26a, by Diana Evans, Vintage, £6.99

Georgia and Bessi are twins with an English father and a Nigerian mother, but their Nigerian blood runs more powerfully through their veins than the pale English corpuscles. Ida, their mother, who ran away from the family compound to avoid an arranged marriage, still lives there in her imagination, drifting away from her disappointing husband. Up in their loft domain, the little girls solemnly debate the likelihood of a divorce. Nigerian superstitions about the power of twins resonate beneath the surface of this lush Neasden saga: the north London suburb pulses with magical realism as prime minister Gladstone gives the girls lapidary advice from his dream-home in the park. When their father's work takes him back to Nigeria, the whole family is dipped into a hotter, more visceral magic. For Georgia, her brush with threatening power will have lasting consequences for her sense of self. As the girls grow up, planning their Neasden flapjack empire, their twin-ness is eroded by growing differences.

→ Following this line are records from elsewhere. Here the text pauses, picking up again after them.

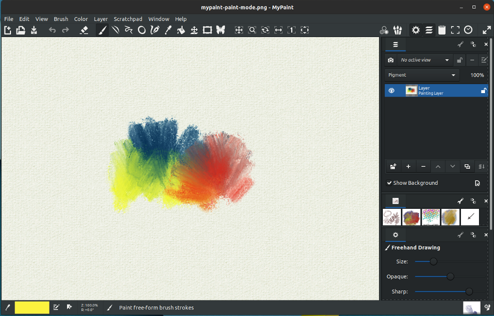The image size is (494, 316).
Task: Click the Layers panel tab
Action: tap(395, 45)
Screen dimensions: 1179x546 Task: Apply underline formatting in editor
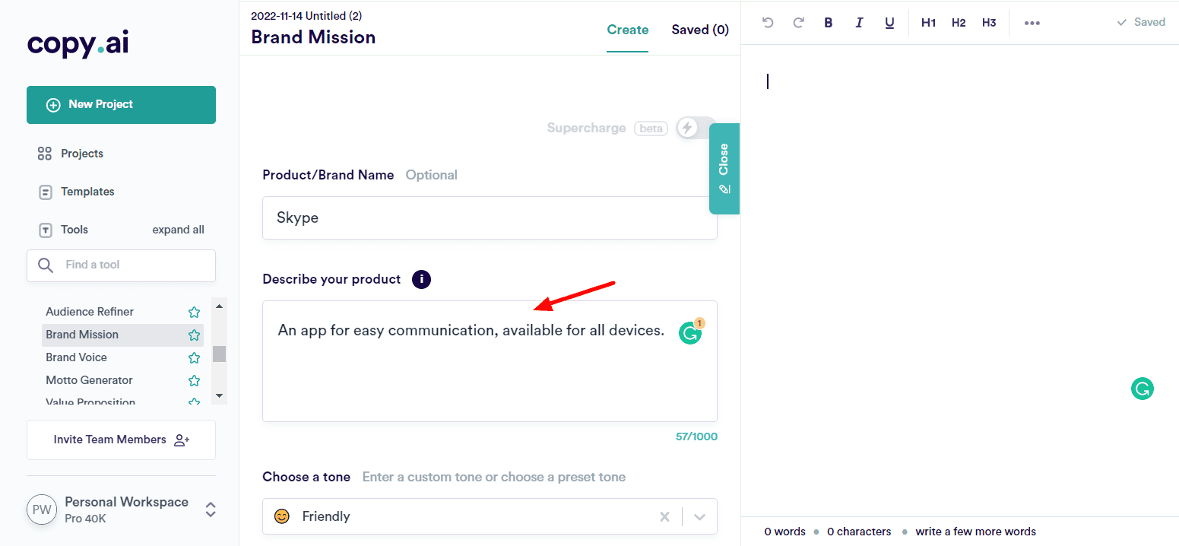(x=889, y=23)
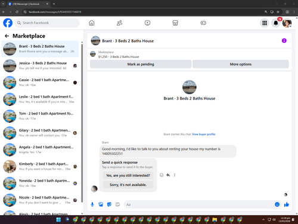Open the Gaming icon in top bar
This screenshot has height=224, width=298.
(x=203, y=23)
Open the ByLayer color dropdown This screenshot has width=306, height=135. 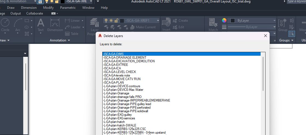click(274, 21)
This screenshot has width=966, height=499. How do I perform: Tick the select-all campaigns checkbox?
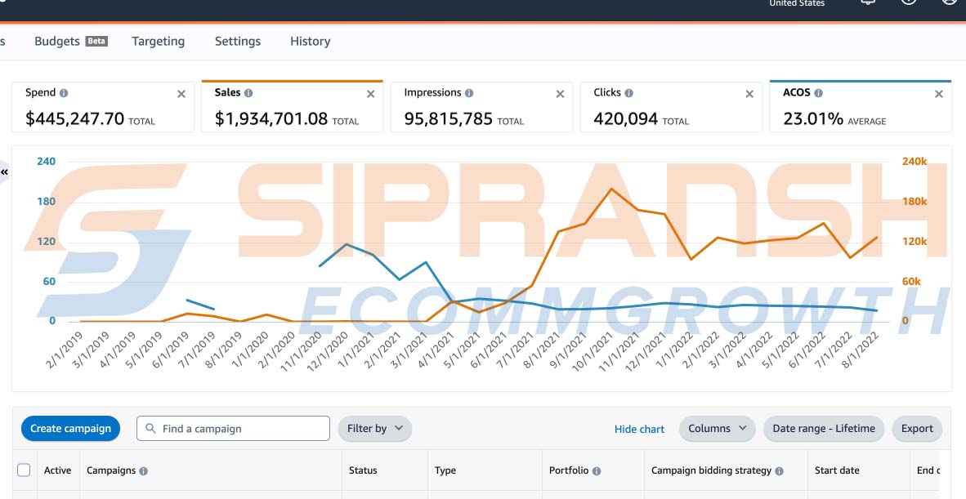24,470
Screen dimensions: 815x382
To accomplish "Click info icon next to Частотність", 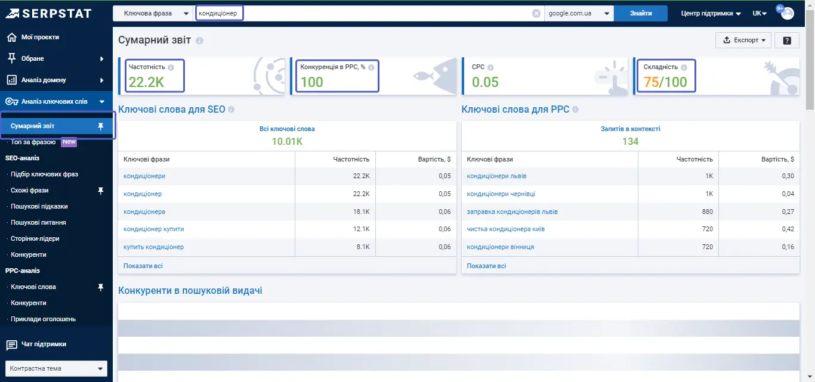I will pyautogui.click(x=171, y=67).
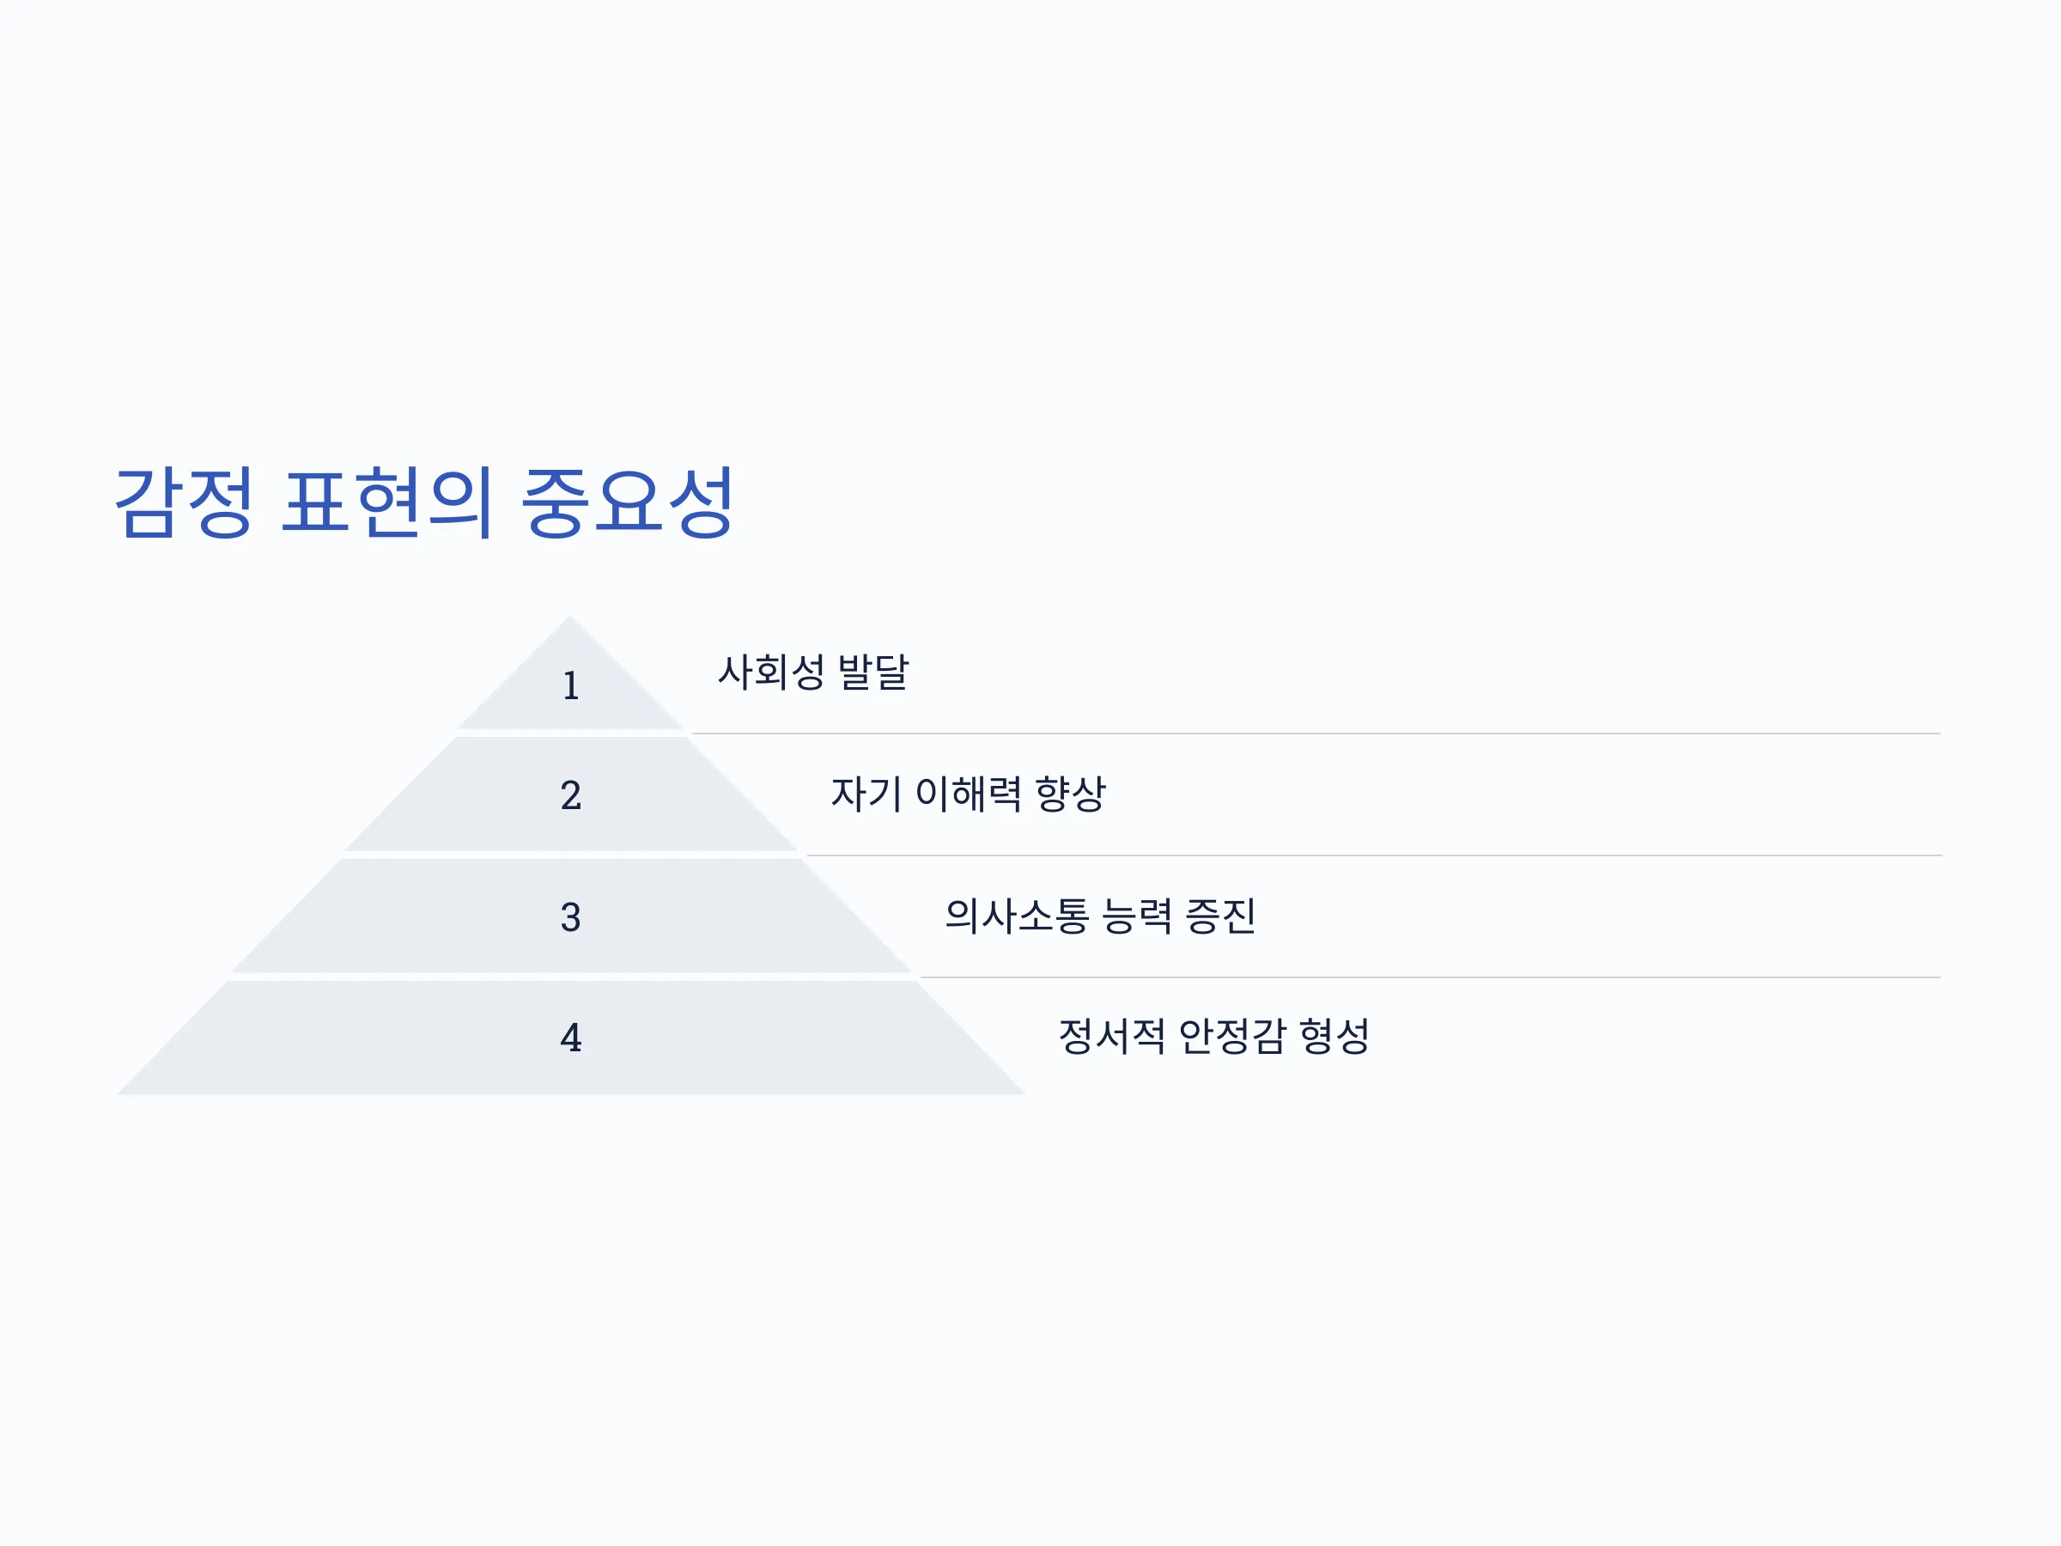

Diana Evans uses the saturated colours of myth as a palette with which to paint the inner landscape of mental disturbance.
JH

The Minotaur, by Barbara Vine, Penguin, £6.99

Tense, claustrophobic and slow-burning, Ruth Rendell's 12th novel as Barbara Vine is a wonderful return to form. In 1969, a young Swedish nurse, Kerstin Kvist, arrives at a remote manor house to look after John Cosway, who she is led to believe is schizophrenic and very dangerous if not kept in a chemically induced near-zombie state. The village is caught in a 50s time-warp, Lydstep Old Hall is a rambling pile with mysterious locked rooms, and Kerstin is told that there is madness in the family, which is dominated by a monstrous matriarch whose spinster daughters are firmly under her thumb. So far, so Gothic - especially as Kerstin's impressions of England are formed from Victorian novels - but the gradual laying bare of this dysfunctional family's emotions as she realises that something is very, very wrong is wholly modern. The supporting cast may have their roots in St Mary Mead, but they are brought to life with depth and insight. Powerfully creepy in tone, with secrets buried in a complicity of fear, snobbery and "good manners", The Minotaur is a gripping, expertly plotted and marvellously unsettling read.